To calculate the overall standard reduction potential for a series of redox reac tions, use the relationship \(∆G = −nFE^◦\) and combine the contributions from all steps.

Answer 1

Correct Answer: 1825

Step 1: Combine the Half-Cell Reactions

The reactions are as follows:

• \( \text{FeO}_4^{2-} + 3e^- \rightarrow \text{Fe}^{3+} \) (\( \Delta G_1 \))
• \( \text{Fe}^{3+} + e^- \rightarrow \text{Fe}^{2+} \) (\( \Delta G_2 \))
• \( \text{FeO}_4^{2-} + 4e^- \rightarrow \text{Fe}^{2+} \) (\( \Delta G_3 \))

Step 2: Use Gibbs Free Energy Relationships

The total Gibbs free energy for the combined reaction is:

\[ \Delta G_3 = \Delta G_1 + \Delta G_2 \]

Substitute \( \Delta G = -nFE^\circ \):

\[ -4FE^\circ_3 = -3F(2.2) + (-1F)(0.7) \]

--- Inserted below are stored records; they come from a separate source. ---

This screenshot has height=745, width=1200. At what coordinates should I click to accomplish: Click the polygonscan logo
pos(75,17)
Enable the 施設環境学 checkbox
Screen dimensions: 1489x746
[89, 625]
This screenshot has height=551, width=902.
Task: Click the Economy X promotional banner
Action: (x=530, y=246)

Step 3: Simplify to Calculate \( E^\circ_3 \)

Simplify the equation:

\[ 4E^\circ_3 = 6.6 + 0.7 = 7.3 \]

Divide by 4:

\[ E^\circ_3 = \frac{7.3}{4} = 1.825 \, \text{V} \]

Express in millivolts:

\[ E^\circ_3 = 1.825 \times 10^3 \, \text{mV} \]

Final Answer:

The value of \( x \) is 1825.